Mathematik ➟ Software ➟ Kriterien

Computer – Warum?

Zunächst: Man kann Mathematik sehr gut ohne Computer verstehen. Auch zum Einüben und festigen der in der Schule vermittelten Techniken und Methoden benötigt man nicht unbedingt einen Computer.
Allerdings: Gute Mathematiksoftware kann zum tieferen Verständnis mathematischer Zusammenhänge beitragen und beim Einüben grundlegender mathematischer Fertigkeiten helfen.
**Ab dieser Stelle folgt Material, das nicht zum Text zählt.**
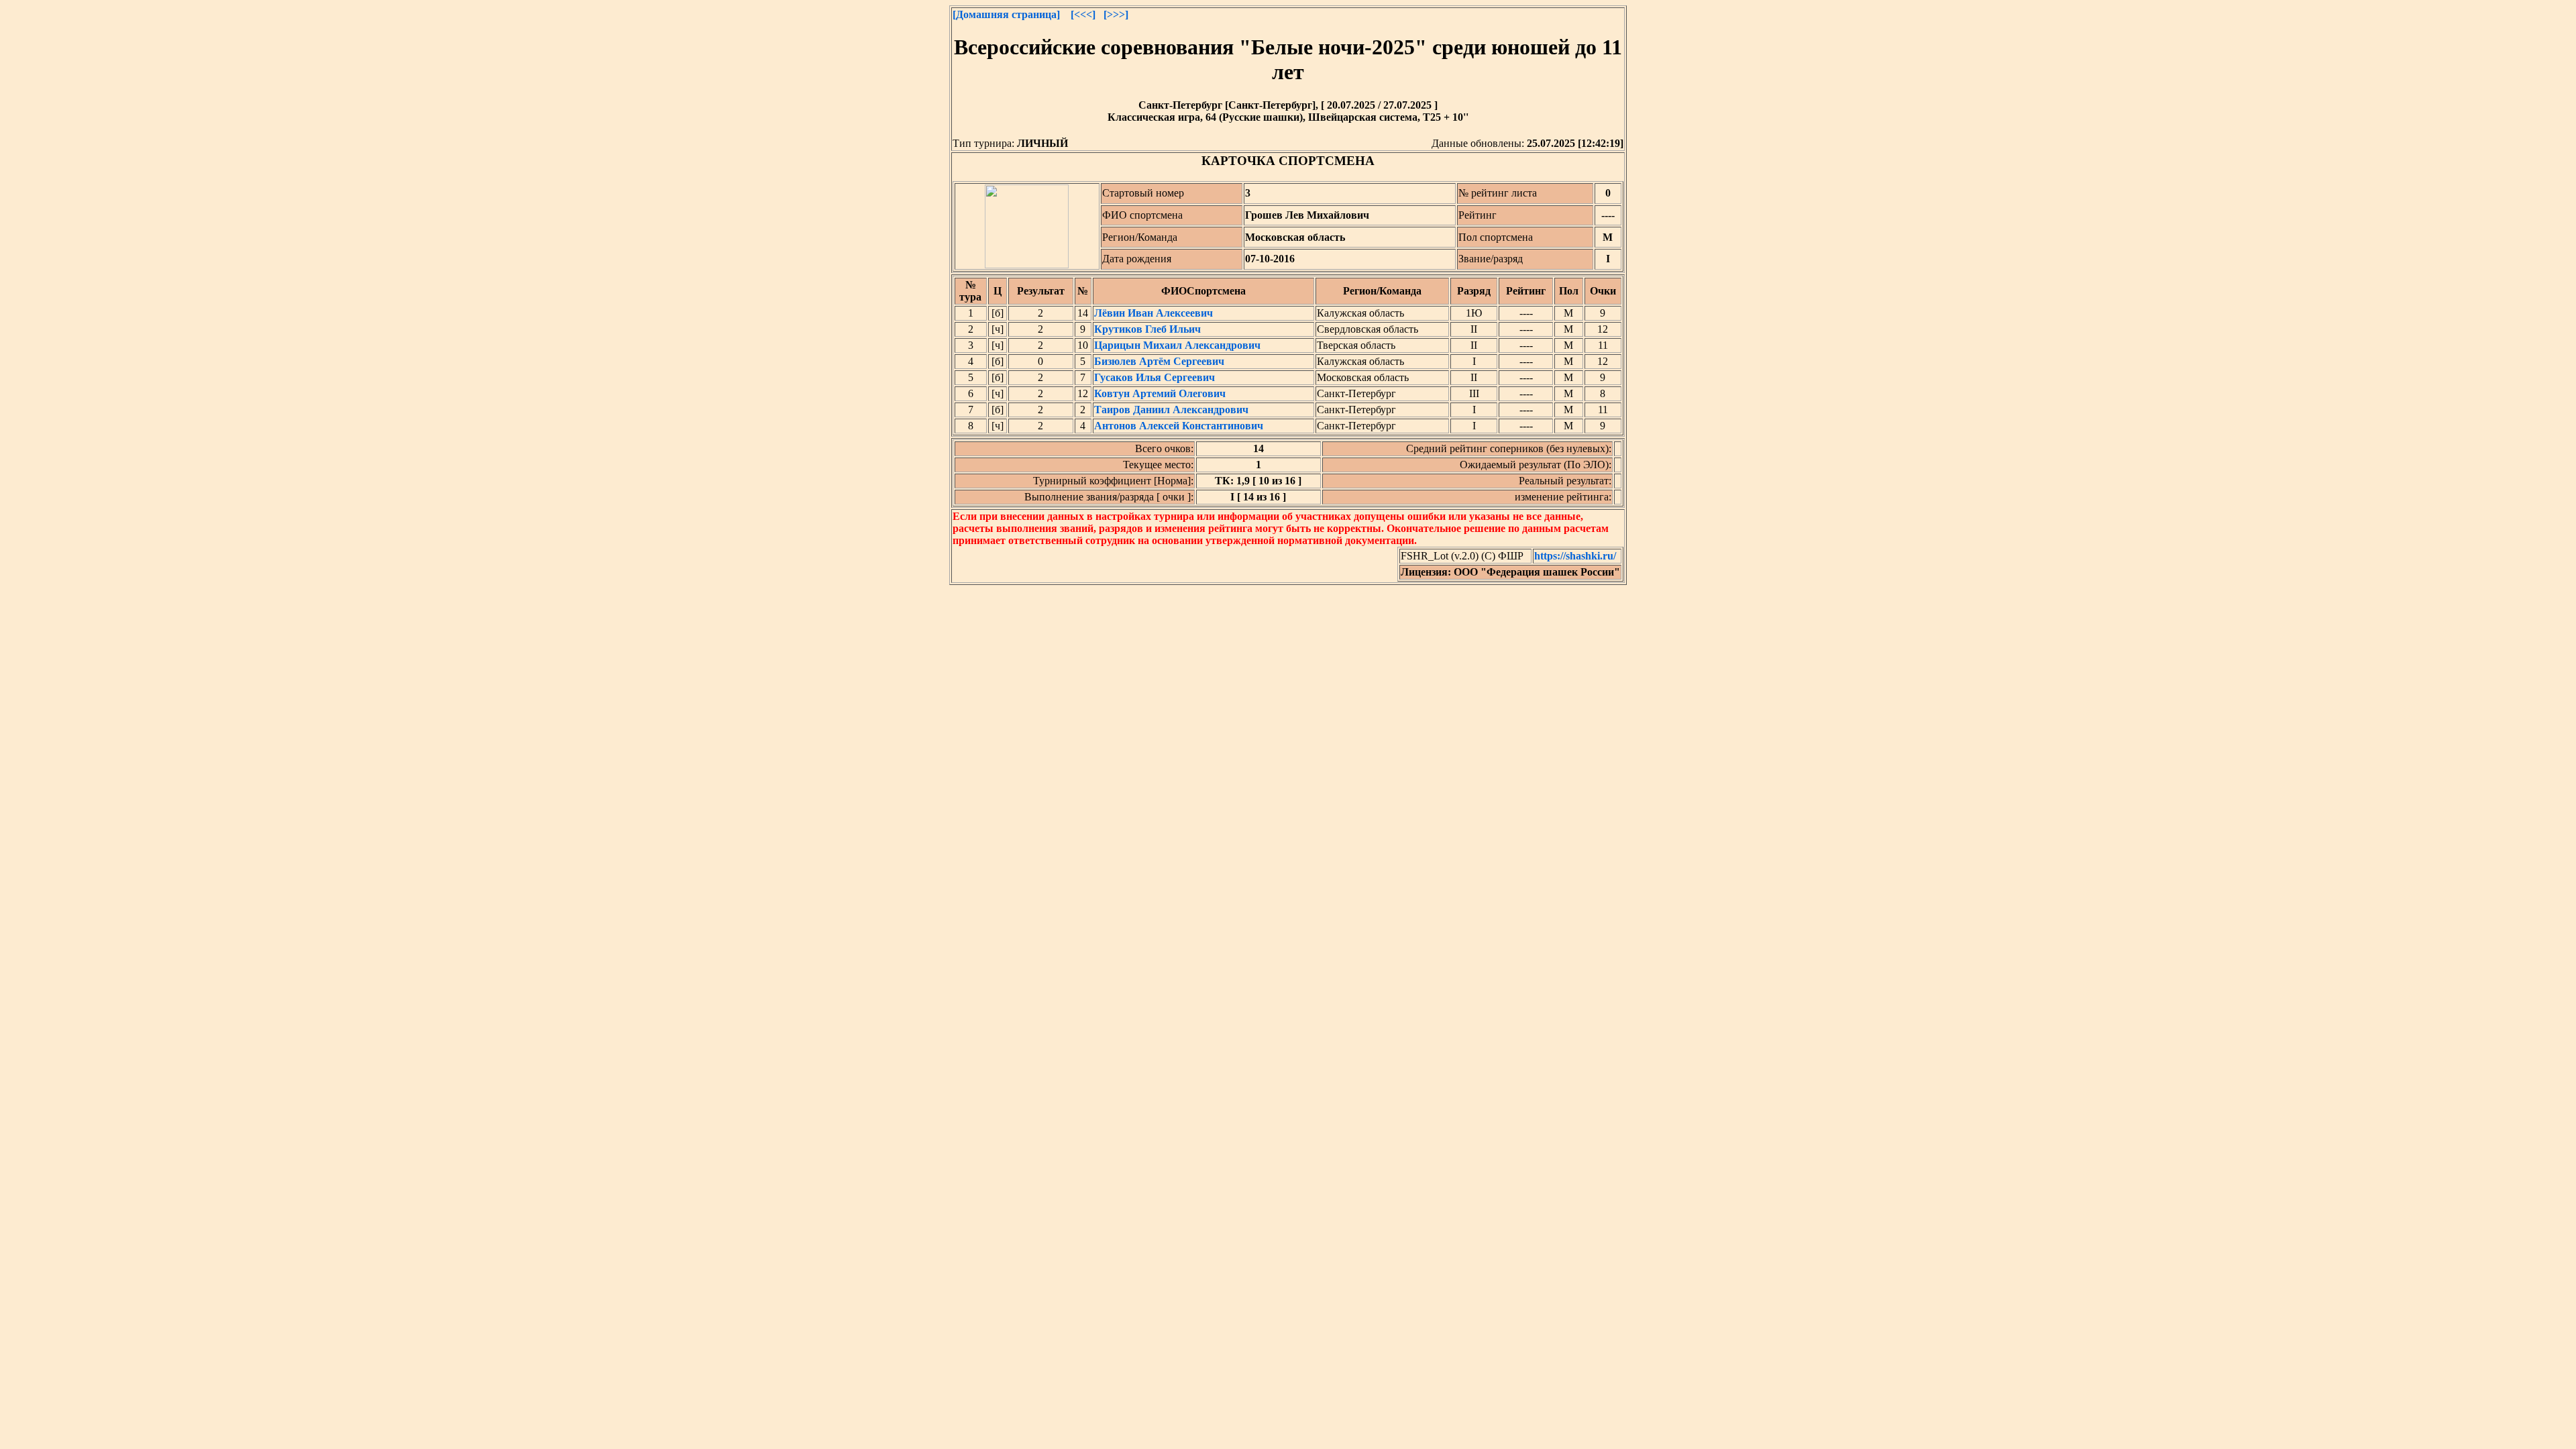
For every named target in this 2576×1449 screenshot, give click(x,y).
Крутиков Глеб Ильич (1147, 329)
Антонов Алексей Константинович (1178, 425)
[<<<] (1083, 14)
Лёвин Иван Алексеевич (1153, 313)
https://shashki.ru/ (1575, 555)
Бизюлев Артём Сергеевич (1159, 361)
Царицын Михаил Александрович (1177, 345)
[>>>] (1116, 14)
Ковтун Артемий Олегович (1160, 393)
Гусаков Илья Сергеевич (1154, 377)
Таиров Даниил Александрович (1171, 409)
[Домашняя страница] (1006, 14)
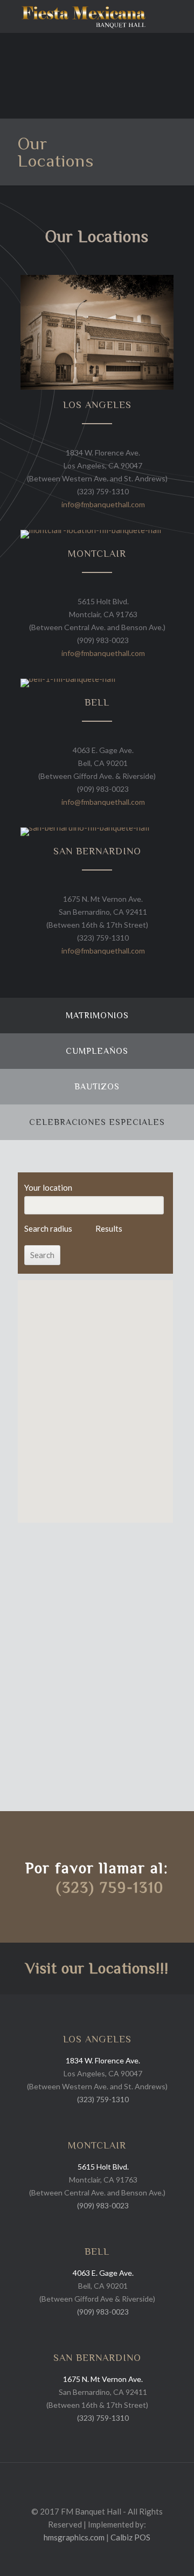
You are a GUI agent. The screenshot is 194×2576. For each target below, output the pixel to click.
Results (108, 1228)
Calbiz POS (130, 2537)
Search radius (48, 1228)
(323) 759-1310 (103, 491)
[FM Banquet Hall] (83, 16)
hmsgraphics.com (74, 2537)
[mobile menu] (179, 16)
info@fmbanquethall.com (103, 504)
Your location (48, 1187)
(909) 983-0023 (103, 640)
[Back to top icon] (97, 2485)
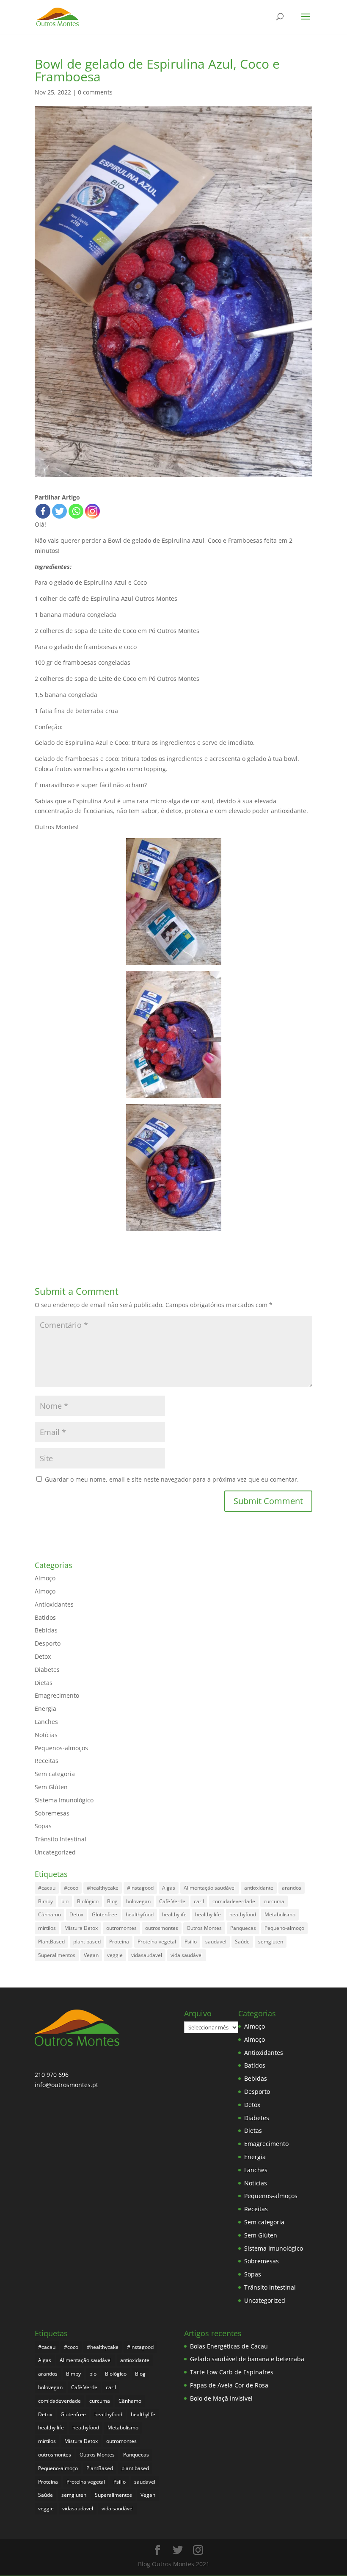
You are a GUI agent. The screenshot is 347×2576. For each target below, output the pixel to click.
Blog (112, 1901)
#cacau (46, 1887)
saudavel (215, 1941)
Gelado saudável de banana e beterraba (247, 2359)
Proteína (119, 1941)
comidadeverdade (233, 1901)
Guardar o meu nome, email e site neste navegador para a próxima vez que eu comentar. (172, 1479)
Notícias (46, 1735)
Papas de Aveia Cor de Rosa (229, 2385)
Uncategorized (55, 1852)
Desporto (48, 1643)
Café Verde (172, 1901)
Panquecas (243, 1928)
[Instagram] (92, 511)
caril (199, 1901)
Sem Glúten (51, 1787)
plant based (87, 1941)
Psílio (191, 1941)
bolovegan (138, 1901)
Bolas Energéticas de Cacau (229, 2346)
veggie (115, 1955)
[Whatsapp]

Aus diesem Grund halte ich den Computer (einschließlich Notebooks, Tablet-PCs usw.) für ein grundsätzlich geeignetes Werkzeug für den Mathe­matik­unterricht und die häusliche Beschäftigung mit Mathematik. Wenn man Glück hat, dann überträgt sich die Begeisterung für das Medium auf die Mathematik und man erreicht durch den Computereinsatz, dass sich jemand mehr und intensiver mit Mathematik beschäftigt, als er es ansonsten täte.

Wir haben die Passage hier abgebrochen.